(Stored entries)

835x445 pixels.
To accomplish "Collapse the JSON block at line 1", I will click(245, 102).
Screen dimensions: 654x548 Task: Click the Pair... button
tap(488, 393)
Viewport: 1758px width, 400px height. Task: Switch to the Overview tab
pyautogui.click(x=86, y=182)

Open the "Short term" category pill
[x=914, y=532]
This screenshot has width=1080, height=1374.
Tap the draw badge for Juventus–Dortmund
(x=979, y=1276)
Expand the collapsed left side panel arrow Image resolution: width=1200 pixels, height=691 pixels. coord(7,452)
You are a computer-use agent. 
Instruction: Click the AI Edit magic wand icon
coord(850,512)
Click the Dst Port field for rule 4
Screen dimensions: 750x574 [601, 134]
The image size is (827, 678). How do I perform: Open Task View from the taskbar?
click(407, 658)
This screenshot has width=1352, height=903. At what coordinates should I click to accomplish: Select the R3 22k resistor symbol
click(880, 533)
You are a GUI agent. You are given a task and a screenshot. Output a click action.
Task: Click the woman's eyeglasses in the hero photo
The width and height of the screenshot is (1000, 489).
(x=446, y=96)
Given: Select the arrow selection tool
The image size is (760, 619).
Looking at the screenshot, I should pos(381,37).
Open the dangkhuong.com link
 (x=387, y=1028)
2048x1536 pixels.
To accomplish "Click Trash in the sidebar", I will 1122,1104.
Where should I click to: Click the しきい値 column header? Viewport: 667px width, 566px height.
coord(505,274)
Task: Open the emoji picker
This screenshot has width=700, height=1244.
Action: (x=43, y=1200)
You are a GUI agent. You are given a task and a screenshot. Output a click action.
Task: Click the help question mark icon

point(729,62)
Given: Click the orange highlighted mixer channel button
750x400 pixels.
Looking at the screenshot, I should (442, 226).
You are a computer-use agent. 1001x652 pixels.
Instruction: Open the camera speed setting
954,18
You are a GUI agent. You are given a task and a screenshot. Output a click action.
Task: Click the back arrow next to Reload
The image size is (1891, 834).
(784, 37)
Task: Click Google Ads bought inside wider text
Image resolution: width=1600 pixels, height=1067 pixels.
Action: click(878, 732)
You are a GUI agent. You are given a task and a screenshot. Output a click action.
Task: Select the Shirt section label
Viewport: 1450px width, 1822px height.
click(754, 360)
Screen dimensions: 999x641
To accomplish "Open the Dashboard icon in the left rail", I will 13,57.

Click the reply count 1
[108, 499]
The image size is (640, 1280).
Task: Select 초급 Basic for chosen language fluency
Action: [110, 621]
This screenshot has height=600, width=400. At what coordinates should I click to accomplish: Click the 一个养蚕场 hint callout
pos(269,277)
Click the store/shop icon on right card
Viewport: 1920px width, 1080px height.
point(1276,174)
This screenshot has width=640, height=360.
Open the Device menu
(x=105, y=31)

REQUIREMENT. Your reply should contain each entry, copied without alteration.

OUTPUT OF THE EXERCISE.
835x445 pixels.
To accomplish "Collapse the JSON block at line 1", I will click(245, 102).
Screen dimensions: 654x548 Task: Click the Pair... button
tap(488, 393)
Viewport: 1758px width, 400px height. Task: Switch to the Overview tab
pyautogui.click(x=86, y=182)

Open the "Short term" category pill
[x=914, y=532]
This screenshot has width=1080, height=1374.
Tap the draw badge for Juventus–Dortmund
(x=979, y=1276)
Expand the collapsed left side panel arrow Image resolution: width=1200 pixels, height=691 pixels. coord(7,452)
You are a computer-use agent. 
Instruction: Click the AI Edit magic wand icon
coord(850,512)
Click the Dst Port field for rule 4
Screen dimensions: 750x574 [601, 134]
The image size is (827, 678). How do I perform: Open Task View from the taskbar?
click(407, 658)
This screenshot has width=1352, height=903. At what coordinates should I click to accomplish: Select the R3 22k resistor symbol
click(880, 533)
You are a GUI agent. You are given a task and a screenshot. Output a click action.
Task: Click the woman's eyeglasses in the hero photo
The width and height of the screenshot is (1000, 489).
(x=446, y=96)
Given: Select the arrow selection tool
The image size is (760, 619).
Looking at the screenshot, I should pos(381,37).
Open the dangkhuong.com link
 (x=387, y=1028)
2048x1536 pixels.
To accomplish "Click Trash in the sidebar", I will 1122,1104.
Where should I click to: Click the しきい値 column header? Viewport: 667px width, 566px height.
coord(505,274)
Task: Open the emoji picker
This screenshot has width=700, height=1244.
Action: (x=43, y=1200)
You are a GUI agent. You are given a task and a screenshot. Output a click action.
Task: Click the help question mark icon

point(729,62)
Given: Click the orange highlighted mixer channel button
750x400 pixels.
Looking at the screenshot, I should (442, 226).
You are a computer-use agent. 1001x652 pixels.
Instruction: Open the camera speed setting
954,18
You are a GUI agent. You are given a task and a screenshot. Output a click action.
Task: Click the back arrow next to Reload
The image size is (1891, 834).
(784, 37)
Task: Click Google Ads bought inside wider text
Image resolution: width=1600 pixels, height=1067 pixels.
Action: click(878, 732)
You are a GUI agent. You are given a task and a screenshot. Output a click action.
Task: Select the Shirt section label
Viewport: 1450px width, 1822px height.
click(754, 360)
Screen dimensions: 999x641
To accomplish "Open the Dashboard icon in the left rail", I will 13,57.

Click the reply count 1
[108, 499]
The image size is (640, 1280).
Task: Select 초급 Basic for chosen language fluency
Action: [110, 621]
This screenshot has height=600, width=400. At what coordinates should I click to accomplish: Click the 一个养蚕场 hint callout
pos(269,277)
Click the store/shop icon on right card
Viewport: 1920px width, 1080px height.
point(1276,174)
This screenshot has width=640, height=360.
Open the Device menu
(x=105, y=31)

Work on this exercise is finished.